GIVEN PASSAGE:
________________________

Nvidia‘s new open-weight model reached gold medal-level performance at three elite global competitions — using only 3 billion active parameters — and the company has published the post-training method that made it possible.
Nemotron-Cascade 2 is a 30B parameter Mixture-of-Experts model that activates just 3B parameters at inference time. According to the announcement, it achieved gold medal scores at the 2025 International Mathematical Olympiad, the International Olympiad in Informatics, and the ICPC World Finals. It is only the second open model to reach that tier, after DeepSeek-V3.2-Speciale — a model with 20 times more active parameters.
The model starts from the same base as Nvidia‘s existing Nemotron-3-Nano. The technical report states it outperforms that model on nearly every benchmark and, in many cases, outperforms Nvidia‘s own Nemotron-3-Super, which carries four times the active parameters. No new base model was required. The performance gap comes entirely from what happens after pre-training.

________________________

ITEMS:
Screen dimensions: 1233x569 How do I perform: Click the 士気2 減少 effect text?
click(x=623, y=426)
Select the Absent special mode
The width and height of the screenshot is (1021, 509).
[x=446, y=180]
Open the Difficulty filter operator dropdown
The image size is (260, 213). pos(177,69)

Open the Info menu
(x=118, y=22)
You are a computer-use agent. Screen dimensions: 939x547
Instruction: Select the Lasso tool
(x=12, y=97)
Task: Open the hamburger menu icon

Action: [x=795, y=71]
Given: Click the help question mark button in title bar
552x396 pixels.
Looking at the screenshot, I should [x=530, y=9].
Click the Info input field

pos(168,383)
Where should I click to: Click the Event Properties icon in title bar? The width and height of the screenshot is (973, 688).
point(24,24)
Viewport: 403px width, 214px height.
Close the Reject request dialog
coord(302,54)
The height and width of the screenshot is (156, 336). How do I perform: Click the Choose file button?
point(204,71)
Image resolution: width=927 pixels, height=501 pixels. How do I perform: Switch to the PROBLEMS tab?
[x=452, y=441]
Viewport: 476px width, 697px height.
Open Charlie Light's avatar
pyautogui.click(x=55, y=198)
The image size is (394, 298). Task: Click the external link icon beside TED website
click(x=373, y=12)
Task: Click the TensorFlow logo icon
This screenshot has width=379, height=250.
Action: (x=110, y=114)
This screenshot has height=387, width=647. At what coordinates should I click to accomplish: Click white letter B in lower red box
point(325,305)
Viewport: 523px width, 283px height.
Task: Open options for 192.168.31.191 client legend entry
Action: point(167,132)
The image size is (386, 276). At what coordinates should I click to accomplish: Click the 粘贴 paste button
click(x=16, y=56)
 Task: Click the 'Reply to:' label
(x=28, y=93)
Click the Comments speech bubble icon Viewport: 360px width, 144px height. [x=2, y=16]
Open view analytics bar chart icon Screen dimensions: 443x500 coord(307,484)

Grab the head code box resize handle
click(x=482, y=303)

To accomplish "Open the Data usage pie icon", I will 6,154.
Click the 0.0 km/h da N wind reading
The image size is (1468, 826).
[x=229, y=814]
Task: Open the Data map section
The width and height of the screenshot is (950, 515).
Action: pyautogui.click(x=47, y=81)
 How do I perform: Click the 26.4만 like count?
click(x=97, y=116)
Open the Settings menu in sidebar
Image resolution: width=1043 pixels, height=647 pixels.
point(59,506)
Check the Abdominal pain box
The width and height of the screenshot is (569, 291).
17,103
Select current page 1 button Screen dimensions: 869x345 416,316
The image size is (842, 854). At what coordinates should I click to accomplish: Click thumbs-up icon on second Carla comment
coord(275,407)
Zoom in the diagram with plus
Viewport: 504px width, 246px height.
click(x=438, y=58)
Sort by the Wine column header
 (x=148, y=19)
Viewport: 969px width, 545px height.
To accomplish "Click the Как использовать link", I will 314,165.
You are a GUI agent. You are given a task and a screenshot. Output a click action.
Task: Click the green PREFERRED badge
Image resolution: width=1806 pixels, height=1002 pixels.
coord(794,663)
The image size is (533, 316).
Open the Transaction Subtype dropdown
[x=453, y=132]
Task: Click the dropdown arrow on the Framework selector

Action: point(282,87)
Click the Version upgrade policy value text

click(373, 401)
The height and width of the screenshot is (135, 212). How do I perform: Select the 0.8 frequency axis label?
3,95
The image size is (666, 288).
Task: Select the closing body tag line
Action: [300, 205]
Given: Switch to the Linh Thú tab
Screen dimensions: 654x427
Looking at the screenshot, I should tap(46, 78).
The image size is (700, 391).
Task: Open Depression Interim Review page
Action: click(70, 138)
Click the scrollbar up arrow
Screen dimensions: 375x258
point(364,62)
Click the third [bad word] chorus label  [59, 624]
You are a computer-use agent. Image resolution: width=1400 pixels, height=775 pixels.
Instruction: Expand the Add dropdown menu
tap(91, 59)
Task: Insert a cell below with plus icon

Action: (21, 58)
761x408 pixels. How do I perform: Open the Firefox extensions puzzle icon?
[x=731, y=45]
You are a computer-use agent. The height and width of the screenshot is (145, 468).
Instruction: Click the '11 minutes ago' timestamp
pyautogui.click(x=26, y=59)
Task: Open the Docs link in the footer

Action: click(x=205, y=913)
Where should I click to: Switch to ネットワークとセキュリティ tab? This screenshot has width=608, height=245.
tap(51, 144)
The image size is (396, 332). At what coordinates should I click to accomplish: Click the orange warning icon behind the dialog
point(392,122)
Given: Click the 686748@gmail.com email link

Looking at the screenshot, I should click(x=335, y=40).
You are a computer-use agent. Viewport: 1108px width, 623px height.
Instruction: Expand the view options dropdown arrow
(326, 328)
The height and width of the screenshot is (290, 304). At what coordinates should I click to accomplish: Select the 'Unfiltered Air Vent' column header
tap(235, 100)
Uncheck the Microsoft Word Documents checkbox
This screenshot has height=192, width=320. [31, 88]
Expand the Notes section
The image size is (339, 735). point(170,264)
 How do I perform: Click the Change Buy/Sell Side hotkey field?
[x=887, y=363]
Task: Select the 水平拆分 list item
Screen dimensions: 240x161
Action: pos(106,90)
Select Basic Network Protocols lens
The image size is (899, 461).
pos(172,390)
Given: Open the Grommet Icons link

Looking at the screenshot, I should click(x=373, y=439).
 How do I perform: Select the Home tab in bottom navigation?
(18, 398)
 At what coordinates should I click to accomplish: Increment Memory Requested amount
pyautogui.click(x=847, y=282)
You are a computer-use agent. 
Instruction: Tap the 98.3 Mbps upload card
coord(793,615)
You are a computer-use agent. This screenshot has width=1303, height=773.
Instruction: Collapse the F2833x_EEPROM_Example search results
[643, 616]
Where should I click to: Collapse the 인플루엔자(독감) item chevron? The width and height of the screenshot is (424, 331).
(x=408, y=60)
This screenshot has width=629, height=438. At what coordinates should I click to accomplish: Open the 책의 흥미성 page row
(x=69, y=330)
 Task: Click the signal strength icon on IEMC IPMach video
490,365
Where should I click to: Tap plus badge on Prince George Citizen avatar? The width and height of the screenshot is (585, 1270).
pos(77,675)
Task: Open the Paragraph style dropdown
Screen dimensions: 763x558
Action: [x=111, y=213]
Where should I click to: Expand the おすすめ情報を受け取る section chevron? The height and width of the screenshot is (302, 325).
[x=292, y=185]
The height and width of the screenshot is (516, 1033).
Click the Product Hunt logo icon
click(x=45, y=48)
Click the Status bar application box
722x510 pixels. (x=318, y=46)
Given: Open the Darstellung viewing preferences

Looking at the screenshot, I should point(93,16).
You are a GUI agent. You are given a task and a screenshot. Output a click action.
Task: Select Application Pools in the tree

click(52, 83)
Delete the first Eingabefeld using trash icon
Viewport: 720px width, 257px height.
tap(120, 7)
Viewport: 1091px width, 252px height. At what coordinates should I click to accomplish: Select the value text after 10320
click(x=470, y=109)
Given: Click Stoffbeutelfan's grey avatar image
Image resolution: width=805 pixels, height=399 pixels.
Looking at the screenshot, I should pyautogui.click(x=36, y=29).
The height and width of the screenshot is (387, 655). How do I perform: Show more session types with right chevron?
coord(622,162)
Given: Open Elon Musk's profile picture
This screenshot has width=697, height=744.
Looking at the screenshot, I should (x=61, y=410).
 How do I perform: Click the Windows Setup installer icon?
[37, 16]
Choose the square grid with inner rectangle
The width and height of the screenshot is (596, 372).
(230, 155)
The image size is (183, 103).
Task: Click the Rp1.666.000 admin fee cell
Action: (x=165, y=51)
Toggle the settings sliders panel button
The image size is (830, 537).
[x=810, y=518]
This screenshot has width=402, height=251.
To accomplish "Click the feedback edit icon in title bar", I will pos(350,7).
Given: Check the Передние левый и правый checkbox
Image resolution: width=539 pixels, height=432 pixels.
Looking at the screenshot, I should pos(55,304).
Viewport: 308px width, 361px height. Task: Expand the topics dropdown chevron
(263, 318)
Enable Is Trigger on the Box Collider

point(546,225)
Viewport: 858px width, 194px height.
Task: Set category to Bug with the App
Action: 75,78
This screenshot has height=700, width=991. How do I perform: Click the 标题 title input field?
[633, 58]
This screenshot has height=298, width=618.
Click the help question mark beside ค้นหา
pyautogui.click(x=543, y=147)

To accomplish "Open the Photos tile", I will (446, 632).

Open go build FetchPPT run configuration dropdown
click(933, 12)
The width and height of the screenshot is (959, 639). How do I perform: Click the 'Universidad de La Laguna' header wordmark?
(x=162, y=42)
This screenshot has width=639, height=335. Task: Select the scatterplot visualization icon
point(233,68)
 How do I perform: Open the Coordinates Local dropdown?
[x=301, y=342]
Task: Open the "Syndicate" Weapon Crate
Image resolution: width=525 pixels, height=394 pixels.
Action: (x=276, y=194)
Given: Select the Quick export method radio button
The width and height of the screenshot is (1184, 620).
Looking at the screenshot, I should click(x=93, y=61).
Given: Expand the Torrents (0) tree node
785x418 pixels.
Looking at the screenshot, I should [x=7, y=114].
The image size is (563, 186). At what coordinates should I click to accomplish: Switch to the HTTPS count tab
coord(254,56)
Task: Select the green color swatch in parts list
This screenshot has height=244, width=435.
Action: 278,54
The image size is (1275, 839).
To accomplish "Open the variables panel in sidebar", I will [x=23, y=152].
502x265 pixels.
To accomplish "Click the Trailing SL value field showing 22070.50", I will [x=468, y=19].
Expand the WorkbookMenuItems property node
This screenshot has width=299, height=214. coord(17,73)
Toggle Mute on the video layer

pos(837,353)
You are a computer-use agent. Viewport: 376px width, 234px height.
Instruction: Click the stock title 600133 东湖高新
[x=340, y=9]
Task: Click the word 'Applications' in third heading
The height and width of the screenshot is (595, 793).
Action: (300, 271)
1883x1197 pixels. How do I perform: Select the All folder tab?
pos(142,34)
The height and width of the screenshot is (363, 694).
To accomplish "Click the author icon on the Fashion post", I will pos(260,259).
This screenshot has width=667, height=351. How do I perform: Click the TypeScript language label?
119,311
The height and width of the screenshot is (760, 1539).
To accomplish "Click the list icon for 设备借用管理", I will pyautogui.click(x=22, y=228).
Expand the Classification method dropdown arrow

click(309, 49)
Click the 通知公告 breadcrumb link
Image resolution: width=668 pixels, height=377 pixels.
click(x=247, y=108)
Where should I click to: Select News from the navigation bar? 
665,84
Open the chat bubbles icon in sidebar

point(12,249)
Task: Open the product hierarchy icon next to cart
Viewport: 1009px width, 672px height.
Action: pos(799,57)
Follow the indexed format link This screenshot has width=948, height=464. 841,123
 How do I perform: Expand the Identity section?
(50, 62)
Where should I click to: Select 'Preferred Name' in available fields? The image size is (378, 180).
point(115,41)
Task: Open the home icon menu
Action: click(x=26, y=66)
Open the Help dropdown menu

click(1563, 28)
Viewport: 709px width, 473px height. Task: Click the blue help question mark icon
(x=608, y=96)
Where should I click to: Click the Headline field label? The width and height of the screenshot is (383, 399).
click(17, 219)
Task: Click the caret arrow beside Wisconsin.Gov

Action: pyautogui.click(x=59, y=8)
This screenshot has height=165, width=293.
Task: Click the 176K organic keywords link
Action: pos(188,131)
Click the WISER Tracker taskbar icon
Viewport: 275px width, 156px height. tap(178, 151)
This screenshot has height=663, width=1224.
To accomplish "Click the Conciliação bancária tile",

________________________

ACTIONS TO TAKE:
**a.** Copy out the Nemotron-Cascade 2 passage starting with "Nvidia‘s new open-weight" and going on through "more active parameters.", renaming "Mixture-of-Experts" to "MoE".
**b.** Write what comes next in the Nemotron-Cascade 2 passage, picking up after its final sentence.
The listing has no connection to the Nemotron-Cascade 2 passage.

RESULTS OF THE EXERCISE:
**a.**
Nvidia‘s new open-weight model reached gold medal-level performance at three elite global competitions — using only 3 billion active parameters — and the company has published the post-training method that made it possible.
Nemotron-Cascade 2 is a 30B parameter MoE model that activates just 3B parameters at inference time. According to the announcement, it achieved gold medal scores at the 2025 International Mathematical Olympiad, the International Olympiad in Informatics, and the ICPC World Finals. It is only the second open model to reach that tier, after DeepSeek-V3.2-Speciale — a model with 20 times more active parameters.

**b.**
The Cascade RL Pipeline
Reinforcement learning has become the standard technique for improving reasoning in large language models, but applying it across multiple domains simultaneously creates a well-documented problem: gains in one area erode performance in another. The Cascade RL pipeline addresses this through strict sequential training — one domain at a time, in a deliberate order.
For Nemotron-Cascade 2, that sequence runs as follows: instruction-following RL first, then multi-domain RL covering STEM questions, tool calling, and structured output, followed by on-policy distillation, then RLHF for human preference alignment, then long-context RL, then code RL, and finally software engineering RL. Instruction-following comes first because it can conflict with human preference alignment, which the report says can be recovered later in the sequence. Code and software engineering stages are placed last because they perform best there.
The technical report identifies three practical advantages to this approach. Domain-specific RL stages prove resistant to catastrophic forgetting — code training rarely degrades math performance and sometimes improves it. Single-domain stages allow hyperparameters and training curricula to be tuned precisely for each domain’s characteristics. And because responses within one domain tend to be similar in length and verification cost, compute utilization runs substantially more efficiently than mixed-domain training.
The ordering is not universal. The report states it depends on the specific model’s behavior, meaning teams applying this method would need to evaluate sequencing for their own use cases.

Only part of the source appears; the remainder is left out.